L’erreur, c’est de penser conjoncture, quand les vrais problèmes sont structurels. L’économie de la dette, bien plus que le niveau actuel de celle-ci, pèse sur l’avenir du pays. L’État, enfermé dans un cercle vicieux, emprunte toujours plus pour pouvoir payer ses intérêts : en 2017 le service de la dette représentait plus du tiers de son budget. Les banques commerciales du pays dépendent essentiellement des revenus confortables assurés par ces remboursements – une rente dont les taux d’intérêts sont supérieurs à 6%, décourageant les investissements productifs.

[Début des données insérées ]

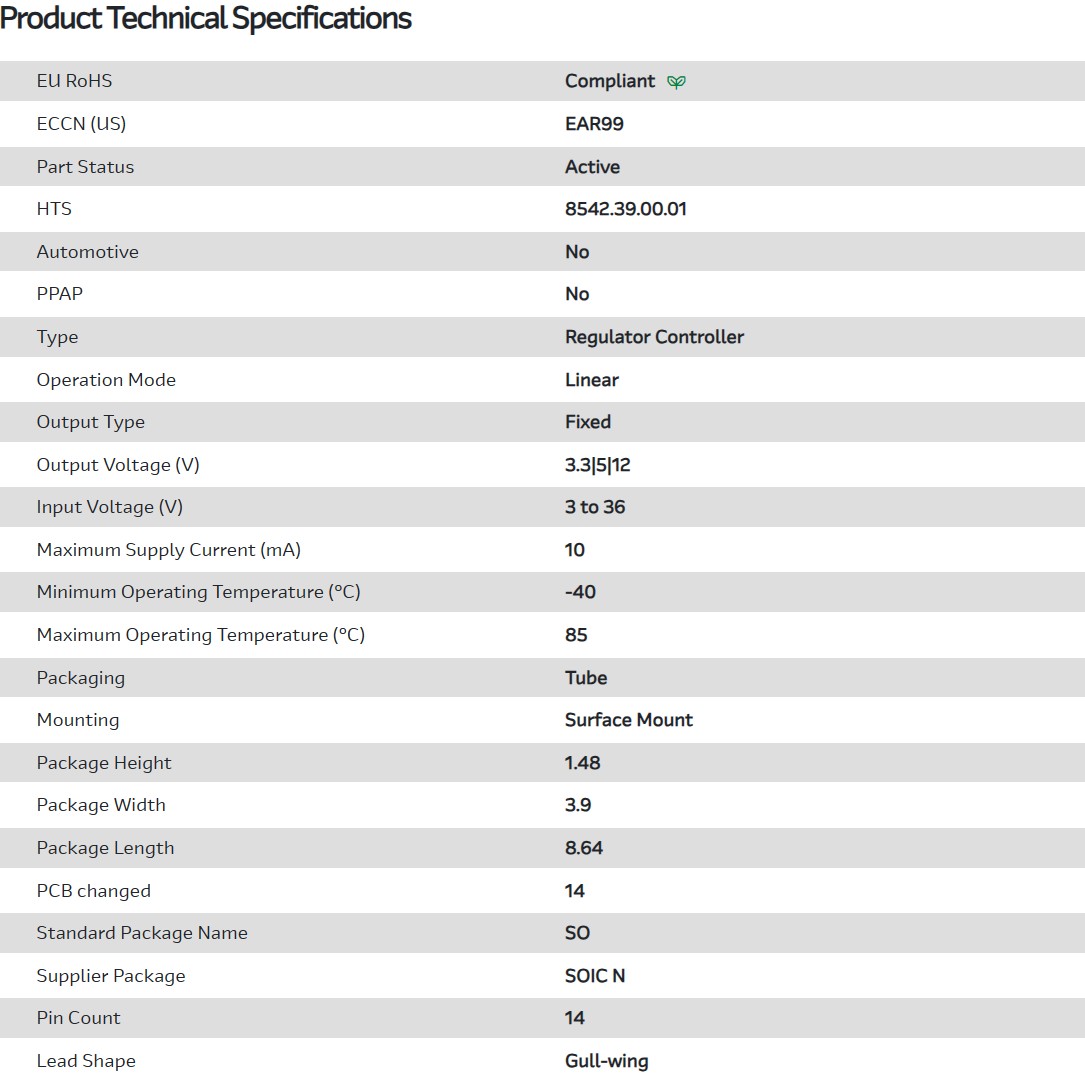Click the SOIC N supplier package value
The height and width of the screenshot is (1079, 1085).
(x=594, y=976)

Les conséquences se font sentir sur le reste de l’économie. L’État dispose de moins en moins de moyens, et l’argent qui lui reste est presque entièrement consacré aux salaires de la fonction publique et à des subventions absurdes. Les infrastructures existantes se dégradent, faute d’entretien. La fiscalité est antédiluvienne. L’environnement juridique dissuade tout entreprenariat, tandis que l’absence d’opportunités pour les jeunes pousse de nombreux Libanais à l’émigration.
Or ce sont précisément ces problèmes structurels qui sont ignorés. La classe politique explique qu’elle est consciente des besoins de réformes. Mais les candidats des partis dominants n’ont pas formulé la moindre suggestion palpable, au-delà d’un discours d’usage sur le « changement ». Les partenaires internationaux du Liban ne s’intéressent pas davantage au fond du problème et préfèrent jouer sur les mots. La conférence s’appelle donc « CEDRE », par opposition à « Paris IV », pour faire oublier que la France en a organisé trois semblables depuis 2001. On y parle de partenariats public-privé (ou PPP) plutôt que de dette à proprement parler, même si finalement, les PPP se soldent inexorablement par un accroissement de cette dernière.

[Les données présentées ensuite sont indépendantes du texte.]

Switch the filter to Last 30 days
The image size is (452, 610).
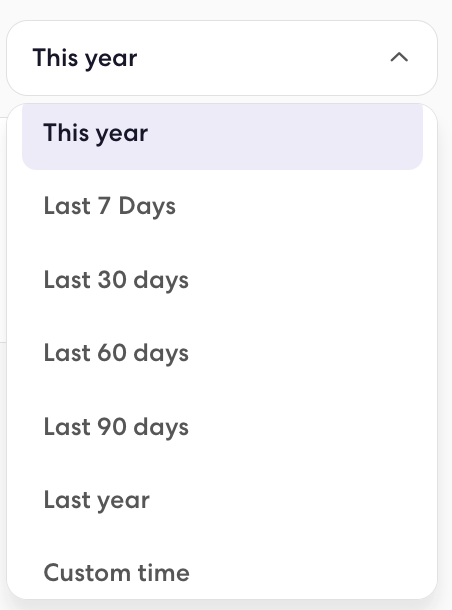(x=222, y=279)
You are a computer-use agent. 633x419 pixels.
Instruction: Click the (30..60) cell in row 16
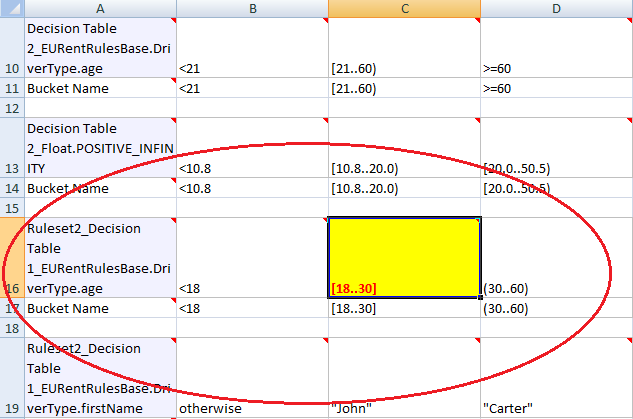(556, 258)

Le strict minimum, pour éviter une réédition de Paris I, II et III, n’a pas été exigé. Le Liban souffre de l’absence de chiffres publics élémentaires, et le budget du gouvernement n’a pas été audité depuis 2005. Les organisateurs de CEDRE ont bien demandé au gouvernement de contrôler le déficit public. Pour y parvenir, le premier ministre s’est contenté d’annoncer une réduction des dépenses de 20% dans tous les ministères, ce qui semble peu crédible. Pour prendre le seul exemple du ministère de l’éducation, 87% du budget sert à payer les salaires, or le Liban n’envisagerait pas de plan de licenciement massif.

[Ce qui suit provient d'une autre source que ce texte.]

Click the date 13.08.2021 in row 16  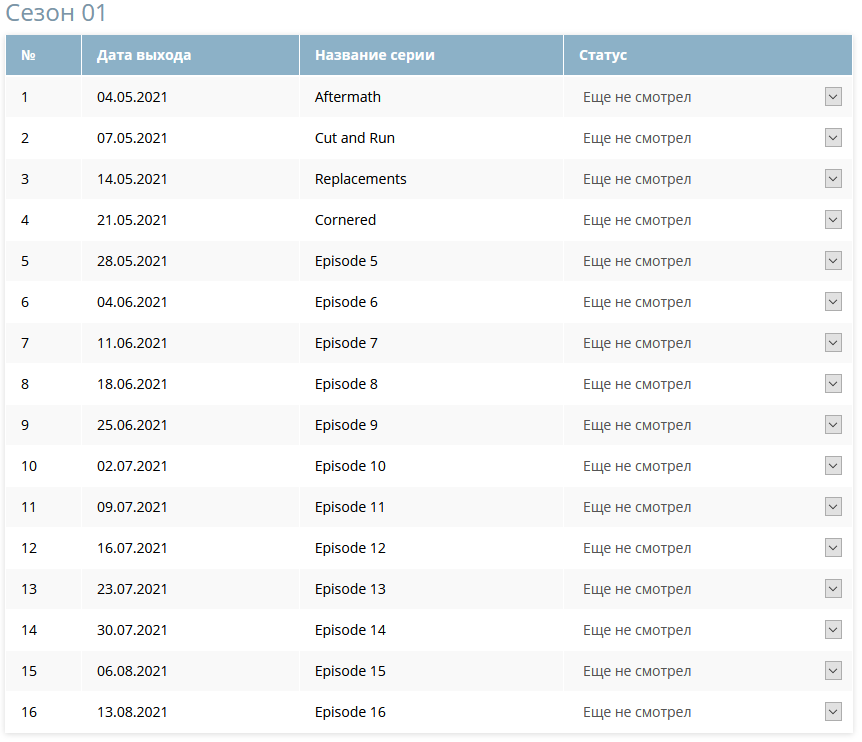point(132,712)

La conférence s’inscrit donc dans des velléités de court-terme qui sont à l’opposé de ce dont le Liban a besoin aujourd’hui. Il s’agit de donner un peu de temps au système, en lui apportant un soutien symbolique et politique, tout en renforçant ses travers. Les projets d’investissement portent certes sur des problèmes identifiés de longue date : la réforme du secteur de l’électricité était déjà à l’ordre du jour de Paris III, conférence tenue il y a 11 ans. Mais ils restent détachés de toute analyse lucide des obstacles au changement, sans laquelle Paris IV promet de renforcer les facteurs structurels d’une crise libanaise qui reste à venir. A l’en croire un diplomate français, « tout est préférable à l’instabilité ». Cette logique garantit surtout n’importe quoi.
6 avril 2018
Rosalie Berthier, basée à Beyrouth, est responsable des questions économiques chez Synaps.